[Collected data]
______________________________

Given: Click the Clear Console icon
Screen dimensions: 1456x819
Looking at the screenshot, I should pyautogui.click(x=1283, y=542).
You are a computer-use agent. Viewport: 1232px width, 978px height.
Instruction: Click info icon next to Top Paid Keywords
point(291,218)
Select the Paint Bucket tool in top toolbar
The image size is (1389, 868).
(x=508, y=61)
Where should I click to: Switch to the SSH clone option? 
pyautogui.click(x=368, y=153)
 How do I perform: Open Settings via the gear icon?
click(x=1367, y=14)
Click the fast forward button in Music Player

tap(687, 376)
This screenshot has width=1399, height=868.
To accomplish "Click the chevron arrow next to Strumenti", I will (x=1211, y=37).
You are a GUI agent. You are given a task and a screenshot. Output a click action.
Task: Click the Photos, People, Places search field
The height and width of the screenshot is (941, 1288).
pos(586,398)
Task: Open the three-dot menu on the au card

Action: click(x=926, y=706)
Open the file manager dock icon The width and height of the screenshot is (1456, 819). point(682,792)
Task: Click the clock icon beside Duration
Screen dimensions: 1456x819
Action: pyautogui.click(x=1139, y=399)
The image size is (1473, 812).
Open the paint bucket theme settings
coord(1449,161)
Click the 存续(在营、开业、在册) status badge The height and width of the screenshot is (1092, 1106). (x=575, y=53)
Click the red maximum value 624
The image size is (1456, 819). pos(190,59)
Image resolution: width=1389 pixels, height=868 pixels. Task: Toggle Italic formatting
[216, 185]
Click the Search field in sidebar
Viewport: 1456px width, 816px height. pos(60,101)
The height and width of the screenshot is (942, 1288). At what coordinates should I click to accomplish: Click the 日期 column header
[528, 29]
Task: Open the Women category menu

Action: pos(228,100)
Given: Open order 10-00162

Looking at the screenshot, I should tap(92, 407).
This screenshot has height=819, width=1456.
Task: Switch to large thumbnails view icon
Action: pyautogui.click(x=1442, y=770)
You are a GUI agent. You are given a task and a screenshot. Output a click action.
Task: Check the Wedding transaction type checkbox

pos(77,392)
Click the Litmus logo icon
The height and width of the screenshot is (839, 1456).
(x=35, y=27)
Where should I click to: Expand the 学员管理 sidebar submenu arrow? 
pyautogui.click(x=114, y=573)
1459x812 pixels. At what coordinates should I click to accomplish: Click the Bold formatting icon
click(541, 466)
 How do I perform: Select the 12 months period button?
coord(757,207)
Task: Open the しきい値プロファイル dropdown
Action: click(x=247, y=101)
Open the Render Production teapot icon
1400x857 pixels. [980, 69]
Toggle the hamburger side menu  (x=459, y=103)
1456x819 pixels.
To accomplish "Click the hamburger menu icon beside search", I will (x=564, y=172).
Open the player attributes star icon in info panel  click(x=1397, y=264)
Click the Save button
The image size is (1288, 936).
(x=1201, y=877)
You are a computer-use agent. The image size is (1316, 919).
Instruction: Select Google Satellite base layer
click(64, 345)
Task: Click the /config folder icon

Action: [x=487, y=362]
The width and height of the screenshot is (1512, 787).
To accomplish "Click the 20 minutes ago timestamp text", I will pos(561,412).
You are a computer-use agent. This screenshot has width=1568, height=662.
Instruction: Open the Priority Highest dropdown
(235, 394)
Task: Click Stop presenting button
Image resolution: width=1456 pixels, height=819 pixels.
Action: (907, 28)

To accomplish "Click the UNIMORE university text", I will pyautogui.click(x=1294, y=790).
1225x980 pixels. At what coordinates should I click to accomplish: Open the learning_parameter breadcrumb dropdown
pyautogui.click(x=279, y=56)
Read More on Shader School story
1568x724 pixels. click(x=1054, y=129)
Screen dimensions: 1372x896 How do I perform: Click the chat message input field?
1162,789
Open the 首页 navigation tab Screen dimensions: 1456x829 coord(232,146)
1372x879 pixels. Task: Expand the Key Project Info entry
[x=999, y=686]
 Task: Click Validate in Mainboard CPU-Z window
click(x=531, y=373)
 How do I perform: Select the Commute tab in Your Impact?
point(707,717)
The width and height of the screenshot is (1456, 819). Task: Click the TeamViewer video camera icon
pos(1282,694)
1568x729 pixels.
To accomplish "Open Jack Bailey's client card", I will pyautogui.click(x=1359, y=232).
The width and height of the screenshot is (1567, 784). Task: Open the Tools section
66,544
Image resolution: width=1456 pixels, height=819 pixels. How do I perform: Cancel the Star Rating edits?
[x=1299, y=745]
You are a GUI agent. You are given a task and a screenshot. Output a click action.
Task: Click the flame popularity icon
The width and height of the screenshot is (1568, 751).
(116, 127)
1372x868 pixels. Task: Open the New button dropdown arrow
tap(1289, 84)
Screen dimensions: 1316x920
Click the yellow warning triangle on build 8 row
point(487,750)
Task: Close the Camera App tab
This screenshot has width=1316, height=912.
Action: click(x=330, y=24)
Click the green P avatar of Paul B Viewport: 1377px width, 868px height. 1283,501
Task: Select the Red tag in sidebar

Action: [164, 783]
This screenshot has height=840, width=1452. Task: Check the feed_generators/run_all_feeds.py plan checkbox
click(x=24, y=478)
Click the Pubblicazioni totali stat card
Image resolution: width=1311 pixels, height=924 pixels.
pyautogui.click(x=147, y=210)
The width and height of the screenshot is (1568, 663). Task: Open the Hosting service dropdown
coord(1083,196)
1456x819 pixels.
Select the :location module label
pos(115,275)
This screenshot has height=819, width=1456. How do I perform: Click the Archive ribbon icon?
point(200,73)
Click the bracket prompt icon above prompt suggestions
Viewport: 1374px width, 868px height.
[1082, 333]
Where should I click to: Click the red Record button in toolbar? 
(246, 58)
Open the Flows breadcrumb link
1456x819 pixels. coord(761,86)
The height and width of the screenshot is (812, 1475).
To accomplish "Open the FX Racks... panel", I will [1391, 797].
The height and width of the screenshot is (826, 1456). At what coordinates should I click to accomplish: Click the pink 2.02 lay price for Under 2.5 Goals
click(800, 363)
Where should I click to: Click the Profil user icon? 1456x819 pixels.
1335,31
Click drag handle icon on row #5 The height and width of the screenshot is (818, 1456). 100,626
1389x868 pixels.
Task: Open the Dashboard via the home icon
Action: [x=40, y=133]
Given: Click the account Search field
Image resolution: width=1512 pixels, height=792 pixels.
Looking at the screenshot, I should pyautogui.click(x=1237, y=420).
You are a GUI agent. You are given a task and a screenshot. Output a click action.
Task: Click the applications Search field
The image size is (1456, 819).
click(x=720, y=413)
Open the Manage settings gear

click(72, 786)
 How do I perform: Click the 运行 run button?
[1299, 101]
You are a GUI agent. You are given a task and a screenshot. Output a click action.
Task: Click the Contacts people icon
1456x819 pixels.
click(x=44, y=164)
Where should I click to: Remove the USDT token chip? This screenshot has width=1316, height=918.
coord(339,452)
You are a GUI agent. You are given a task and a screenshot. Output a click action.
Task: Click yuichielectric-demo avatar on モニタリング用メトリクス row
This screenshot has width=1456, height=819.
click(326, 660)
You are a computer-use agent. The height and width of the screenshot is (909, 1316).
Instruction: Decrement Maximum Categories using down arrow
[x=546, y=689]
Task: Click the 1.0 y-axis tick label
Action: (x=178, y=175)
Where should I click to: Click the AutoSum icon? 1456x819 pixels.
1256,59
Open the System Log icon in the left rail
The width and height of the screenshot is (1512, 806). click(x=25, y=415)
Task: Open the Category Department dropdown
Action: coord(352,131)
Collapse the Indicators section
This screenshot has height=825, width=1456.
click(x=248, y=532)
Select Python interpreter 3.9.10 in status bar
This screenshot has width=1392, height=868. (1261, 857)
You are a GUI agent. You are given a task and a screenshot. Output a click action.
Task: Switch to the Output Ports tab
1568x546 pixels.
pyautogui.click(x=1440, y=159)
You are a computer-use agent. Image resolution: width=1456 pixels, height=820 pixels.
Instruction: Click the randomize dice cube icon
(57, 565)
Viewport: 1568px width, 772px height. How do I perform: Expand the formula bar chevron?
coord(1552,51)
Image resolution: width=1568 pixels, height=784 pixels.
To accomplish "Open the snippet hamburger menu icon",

______________________________

*Task item:* With the string "text" as the key, filter the data above and show the lines that match.

*Solved problem:*
To accomplish "Click the 20 minutes ago timestamp text", I will pos(561,412).
To accomplish "Click the UNIMORE university text", I will pyautogui.click(x=1294, y=790).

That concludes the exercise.